Re: UAX#14-20: undesriable line breaking opportunities (parenthese and quotation marks)

From: Kenneth Whistler (
Date: Wed Jul 25 2007 - 15:11:16 CDT

    Philippe Verdy wrote:

    > The line breaking opportunities does not seem to handle some special cases
    > related to undesirable line breaks that are currently allowed.
    > This comes for example with parentheses, that currently always allow line
    > breaks after or before them and text they surround.

    That's not how I read UAX #14. I could be wrong, of course, but
    reading the Example Pair Table, it seems clear that the table
    specifies that such junctures are *indirect* line break opportunities,
    but then that is the same treatment you get for any pair
    of alphabetic characters in sequence, also.

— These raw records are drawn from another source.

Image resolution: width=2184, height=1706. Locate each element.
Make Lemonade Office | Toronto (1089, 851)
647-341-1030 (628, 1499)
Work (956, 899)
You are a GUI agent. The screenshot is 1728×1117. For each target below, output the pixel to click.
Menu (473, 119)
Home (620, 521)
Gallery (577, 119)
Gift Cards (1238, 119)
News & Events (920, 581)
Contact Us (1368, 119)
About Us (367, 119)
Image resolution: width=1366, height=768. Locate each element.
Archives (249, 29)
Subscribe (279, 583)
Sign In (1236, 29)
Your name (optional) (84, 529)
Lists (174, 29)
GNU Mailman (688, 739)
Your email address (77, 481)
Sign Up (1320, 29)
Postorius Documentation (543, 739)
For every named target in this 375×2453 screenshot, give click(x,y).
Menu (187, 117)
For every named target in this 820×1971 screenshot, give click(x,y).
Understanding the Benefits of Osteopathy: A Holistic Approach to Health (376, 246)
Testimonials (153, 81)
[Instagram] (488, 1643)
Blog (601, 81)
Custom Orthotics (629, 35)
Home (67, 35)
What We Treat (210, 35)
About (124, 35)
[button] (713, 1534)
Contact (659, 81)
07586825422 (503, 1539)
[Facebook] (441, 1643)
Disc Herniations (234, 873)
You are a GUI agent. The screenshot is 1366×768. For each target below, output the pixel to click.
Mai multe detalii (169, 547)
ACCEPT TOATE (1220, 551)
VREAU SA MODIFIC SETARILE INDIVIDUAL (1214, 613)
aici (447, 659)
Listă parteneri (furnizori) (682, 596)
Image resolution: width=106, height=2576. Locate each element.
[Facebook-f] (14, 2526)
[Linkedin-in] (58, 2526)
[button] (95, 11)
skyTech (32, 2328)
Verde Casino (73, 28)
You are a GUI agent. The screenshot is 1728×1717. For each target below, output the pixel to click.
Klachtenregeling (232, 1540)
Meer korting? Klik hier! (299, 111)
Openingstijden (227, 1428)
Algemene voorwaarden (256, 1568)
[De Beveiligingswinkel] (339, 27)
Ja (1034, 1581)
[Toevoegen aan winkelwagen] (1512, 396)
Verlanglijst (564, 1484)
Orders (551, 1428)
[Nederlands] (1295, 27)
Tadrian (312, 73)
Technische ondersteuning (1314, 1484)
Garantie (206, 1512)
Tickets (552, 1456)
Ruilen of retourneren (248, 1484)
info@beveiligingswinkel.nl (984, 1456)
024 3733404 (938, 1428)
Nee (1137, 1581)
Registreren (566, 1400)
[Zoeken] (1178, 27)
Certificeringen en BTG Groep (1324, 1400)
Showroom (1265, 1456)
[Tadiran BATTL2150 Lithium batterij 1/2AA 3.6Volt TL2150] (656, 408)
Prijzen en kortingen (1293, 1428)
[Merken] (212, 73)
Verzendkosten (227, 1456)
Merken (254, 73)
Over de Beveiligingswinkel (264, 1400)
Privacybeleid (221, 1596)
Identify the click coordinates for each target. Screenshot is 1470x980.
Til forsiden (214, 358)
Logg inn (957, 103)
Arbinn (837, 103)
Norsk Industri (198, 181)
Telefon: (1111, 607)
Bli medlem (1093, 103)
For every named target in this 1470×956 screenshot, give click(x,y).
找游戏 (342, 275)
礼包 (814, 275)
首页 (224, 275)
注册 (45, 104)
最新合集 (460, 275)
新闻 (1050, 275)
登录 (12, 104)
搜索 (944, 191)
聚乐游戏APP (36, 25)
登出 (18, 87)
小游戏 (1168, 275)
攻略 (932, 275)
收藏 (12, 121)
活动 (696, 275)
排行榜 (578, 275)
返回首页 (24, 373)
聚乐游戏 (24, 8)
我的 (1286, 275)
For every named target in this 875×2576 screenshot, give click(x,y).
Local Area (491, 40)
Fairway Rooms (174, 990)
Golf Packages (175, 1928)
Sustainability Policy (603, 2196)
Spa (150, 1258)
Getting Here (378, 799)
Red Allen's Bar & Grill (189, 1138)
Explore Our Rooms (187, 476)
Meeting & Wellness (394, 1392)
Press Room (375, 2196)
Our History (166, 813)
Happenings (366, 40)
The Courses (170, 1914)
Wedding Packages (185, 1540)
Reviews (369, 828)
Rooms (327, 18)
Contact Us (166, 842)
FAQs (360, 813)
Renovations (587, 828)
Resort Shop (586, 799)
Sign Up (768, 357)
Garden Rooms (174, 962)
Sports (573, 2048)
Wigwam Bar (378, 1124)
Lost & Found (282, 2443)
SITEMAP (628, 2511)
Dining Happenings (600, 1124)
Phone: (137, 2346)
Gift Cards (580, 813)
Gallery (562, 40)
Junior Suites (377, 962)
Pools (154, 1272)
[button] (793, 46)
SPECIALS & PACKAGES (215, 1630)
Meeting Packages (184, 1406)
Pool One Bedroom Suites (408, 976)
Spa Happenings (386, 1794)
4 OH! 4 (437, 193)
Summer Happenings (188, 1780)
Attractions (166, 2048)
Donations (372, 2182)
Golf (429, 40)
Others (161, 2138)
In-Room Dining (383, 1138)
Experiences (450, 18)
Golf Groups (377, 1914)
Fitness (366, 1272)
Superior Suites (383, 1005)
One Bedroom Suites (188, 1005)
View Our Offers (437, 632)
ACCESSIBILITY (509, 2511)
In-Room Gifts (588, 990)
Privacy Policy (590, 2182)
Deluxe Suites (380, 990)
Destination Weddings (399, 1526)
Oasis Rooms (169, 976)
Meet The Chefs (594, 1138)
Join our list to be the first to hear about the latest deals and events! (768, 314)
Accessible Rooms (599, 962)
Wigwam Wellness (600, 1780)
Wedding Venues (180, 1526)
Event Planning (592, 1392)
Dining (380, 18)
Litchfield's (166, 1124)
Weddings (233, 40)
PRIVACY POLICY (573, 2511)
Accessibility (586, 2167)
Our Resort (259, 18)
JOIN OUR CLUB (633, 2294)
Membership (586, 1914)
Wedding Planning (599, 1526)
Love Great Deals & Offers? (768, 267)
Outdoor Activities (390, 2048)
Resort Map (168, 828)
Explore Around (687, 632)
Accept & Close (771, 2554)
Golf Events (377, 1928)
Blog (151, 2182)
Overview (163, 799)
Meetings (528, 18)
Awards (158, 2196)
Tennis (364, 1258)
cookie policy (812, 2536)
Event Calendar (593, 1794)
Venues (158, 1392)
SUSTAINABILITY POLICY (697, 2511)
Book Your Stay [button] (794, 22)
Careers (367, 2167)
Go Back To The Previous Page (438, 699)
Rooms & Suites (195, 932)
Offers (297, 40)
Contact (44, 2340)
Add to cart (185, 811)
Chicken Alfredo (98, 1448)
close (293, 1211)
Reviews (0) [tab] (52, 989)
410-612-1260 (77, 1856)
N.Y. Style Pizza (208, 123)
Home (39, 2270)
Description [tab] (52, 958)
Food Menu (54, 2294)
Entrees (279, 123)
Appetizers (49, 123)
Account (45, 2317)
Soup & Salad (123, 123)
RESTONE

    And in particular, the relevant rules are:

    LB28 Do not break between alphabetics.

      AL AL
    LB30 Do not break between letters, numbers, or ordinary symbols and
    opening or closing punctuation.

      (AL | NU) OP
      CL (AL | NU)
    Those rules seem *already* to be doing exactly what you seem to
    be asking for.

    Skipping over a fascinating excursion into French topynymy...

    > I can give another more common example where such linebreaks are
    > undesirable:
    > "un (ou plusieurs) mot(s)"
    > Note how the "s" plural mark in "mots" is marked as an alternative; it is
    > not separable from the word it normally completes. inserting a linebreak
    > between "mot" and "(s)" would be wrong.

    And UAX #14 does not suggest that one do so. See LB30 cited above.

    > I propose disallowing line breaks around ***BOTH*** sides of:
    > * (parentheses), or parenthese-like characters like
    > * [square brackets],

    etc., etc.

    This is already handled correctly in UAX #14.